As I walk to my car, I wonder: will she walk to her car like that? With tears rolling down her cheeks?
Will she cry the whole way home? Wondering what she did to deserve the hurt?
Will her heart break a little more every time she breathes? Will she feel so alone that she pushes everyone away?
Will that girl get home and throw herself onto her bed, still crying? Will she throw everything near her across the room?
I start my car, thinking: that girl might lose herself in her pain. That girl might have a box with a razor in it.

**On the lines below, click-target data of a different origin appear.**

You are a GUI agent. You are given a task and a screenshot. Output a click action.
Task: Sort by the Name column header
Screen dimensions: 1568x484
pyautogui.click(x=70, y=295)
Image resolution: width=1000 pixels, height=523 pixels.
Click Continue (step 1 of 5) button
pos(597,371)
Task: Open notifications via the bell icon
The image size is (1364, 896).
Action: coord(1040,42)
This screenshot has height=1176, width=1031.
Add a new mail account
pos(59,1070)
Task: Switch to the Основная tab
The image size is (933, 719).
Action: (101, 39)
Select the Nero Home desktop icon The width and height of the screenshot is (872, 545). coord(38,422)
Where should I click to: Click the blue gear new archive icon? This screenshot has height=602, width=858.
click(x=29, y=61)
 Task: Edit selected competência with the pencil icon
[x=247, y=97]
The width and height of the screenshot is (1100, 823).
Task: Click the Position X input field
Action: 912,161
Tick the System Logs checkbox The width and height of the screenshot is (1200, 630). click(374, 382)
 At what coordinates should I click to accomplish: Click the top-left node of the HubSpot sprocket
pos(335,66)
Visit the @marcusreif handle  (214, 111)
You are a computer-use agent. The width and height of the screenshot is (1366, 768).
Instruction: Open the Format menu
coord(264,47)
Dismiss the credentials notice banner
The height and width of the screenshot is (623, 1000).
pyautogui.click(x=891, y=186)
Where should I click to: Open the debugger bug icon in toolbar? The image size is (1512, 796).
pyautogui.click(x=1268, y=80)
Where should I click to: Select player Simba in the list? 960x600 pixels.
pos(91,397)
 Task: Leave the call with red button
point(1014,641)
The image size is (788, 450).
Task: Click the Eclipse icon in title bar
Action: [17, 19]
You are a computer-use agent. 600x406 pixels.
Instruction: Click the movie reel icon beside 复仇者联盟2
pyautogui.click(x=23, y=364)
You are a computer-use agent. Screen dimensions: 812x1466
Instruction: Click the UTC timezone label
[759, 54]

That girl might not want to feel. That girl might be so angry and consumed with heartbreak that she cuts herself.
That girl might be so angry that she just slashes at her arm. Will the blood scare her?
That girl might carve the first letter of his name just over her heart, just out of sight from everyone but her.
That girl might think she's not worth it, like she wasn't good enough? Will she realize that it wasn't her?
I drive out of my parking spot and see her getting into her car. Her face is serene, like nothing is wrong.
She smiles and waves at her friends, and for a second, I see the pain she's hiding.
Will she imagine what if would be like to drive off the road and end life as she knows it? Will she curse his name the whole way home?
That girl might send him a picture of the things she did to herself. That girl might wish he would feel bad and realize how much he wants her.
That girl might delete every picture he ever sent her. Will she give up on him, on everything they had?
I turn into my driveway and park. There's a truck here, people I don't know. I take a deep breath as I walk inside.
Will her brave face break down when she's alone? Will she hide what she's done because it hurts too much to see it?
I put my hand on my door and close my eyes. That girl might be doing the same thing.
I push open my door and reach for the box on my dresser, cell phone in hand. That girl might just not care anymore.
I open the box, reach inside, and pull out a small, sharp piece of metal. That girl is me.